Страница 8 из 56
Да будет известно государю, что следует творить суд лично, выслушивая обе стороны. Когда государем является тюрок, тазик, или лицо, которое не знает арабского, не читает постановлений шариата, волей-неволей является нужда в заместительстве, дабы вести дела вместо него; потому все казии являются заместителями |41| государя. Надо, чтобы государь создавал казиям авторитет, надо, чтобы у них было в совершенстве содержание и сан, потому что они заместители, от него имеют знаки достоинства, они — чины государя, вершат его дело. То же самое относительно хатибов, которые совершают молитву в соборных мечетях. Следует выбирать людей богобоязненных, знающих наизусть коран, так как молитва — дело важное. Молитва мусульман зависит от молитвы предстоятеля; когда порочен намаз имама, порочен намаз тех людей. Также следует назначать в каждый город мухтасиба,[88] чтобы он проверял точность весов и установленные цены, наблюдал за торговлей, чтобы все было правильно. Пусть мухтасиб надзирает за всем, откуда бы что ни привозили и ни продавали на базарах, чтобы не происходило подделки, чтобы были точны гири; пусть мухтасиб применит разрешение на дозволенное и запрещение на недозволенное.

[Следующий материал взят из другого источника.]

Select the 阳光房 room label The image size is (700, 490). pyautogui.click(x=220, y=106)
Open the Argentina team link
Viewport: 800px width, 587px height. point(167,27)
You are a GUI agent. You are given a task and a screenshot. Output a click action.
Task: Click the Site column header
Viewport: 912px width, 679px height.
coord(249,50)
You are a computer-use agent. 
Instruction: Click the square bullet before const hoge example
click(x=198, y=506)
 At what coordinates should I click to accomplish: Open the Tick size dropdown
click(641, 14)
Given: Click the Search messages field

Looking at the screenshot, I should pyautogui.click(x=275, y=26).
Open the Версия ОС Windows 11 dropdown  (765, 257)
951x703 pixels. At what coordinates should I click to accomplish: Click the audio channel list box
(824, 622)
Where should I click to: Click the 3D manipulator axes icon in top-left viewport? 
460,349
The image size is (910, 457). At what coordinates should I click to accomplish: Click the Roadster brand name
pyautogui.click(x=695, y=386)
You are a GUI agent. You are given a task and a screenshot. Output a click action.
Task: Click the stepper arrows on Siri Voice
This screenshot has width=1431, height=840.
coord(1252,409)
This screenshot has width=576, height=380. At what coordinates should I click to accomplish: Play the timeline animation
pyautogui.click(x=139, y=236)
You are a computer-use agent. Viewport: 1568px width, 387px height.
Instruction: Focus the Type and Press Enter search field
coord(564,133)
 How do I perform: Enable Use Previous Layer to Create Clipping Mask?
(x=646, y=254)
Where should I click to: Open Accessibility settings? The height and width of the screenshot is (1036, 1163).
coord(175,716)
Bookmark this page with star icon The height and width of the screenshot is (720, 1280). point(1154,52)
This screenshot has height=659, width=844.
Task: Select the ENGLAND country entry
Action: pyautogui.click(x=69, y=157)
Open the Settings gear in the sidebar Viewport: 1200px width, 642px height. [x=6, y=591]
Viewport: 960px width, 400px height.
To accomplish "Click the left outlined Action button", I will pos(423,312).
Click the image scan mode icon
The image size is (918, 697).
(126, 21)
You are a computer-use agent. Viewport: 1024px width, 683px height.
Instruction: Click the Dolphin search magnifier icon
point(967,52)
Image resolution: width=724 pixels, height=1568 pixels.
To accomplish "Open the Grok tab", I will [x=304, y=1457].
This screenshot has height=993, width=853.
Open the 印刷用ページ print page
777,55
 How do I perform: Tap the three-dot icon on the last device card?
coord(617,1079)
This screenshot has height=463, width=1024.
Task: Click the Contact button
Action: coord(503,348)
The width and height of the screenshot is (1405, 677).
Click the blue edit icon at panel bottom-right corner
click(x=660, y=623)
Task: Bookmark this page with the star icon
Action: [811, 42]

Государь и государевы чины должны содействовать тому, чтобы он пользовался значением, это является одним из правил господства, показателем благоразумия, а если бедняки впадут в несчастие, люди базаров будут покупать и продавать, как хотят, одолеет роскошество, станет явным разврат, потеряют значений предписания шариата. Это дело всегда приказывали исполнять одному из приближенных, то ли государеву слуге, то ли старому тюрку;[89] он не делал снисхождения и его боялись равно как знать, так и простой народ. Все дела шли согласно справедливости, законы ислама были крепки, как вот приведено в этом рассказе.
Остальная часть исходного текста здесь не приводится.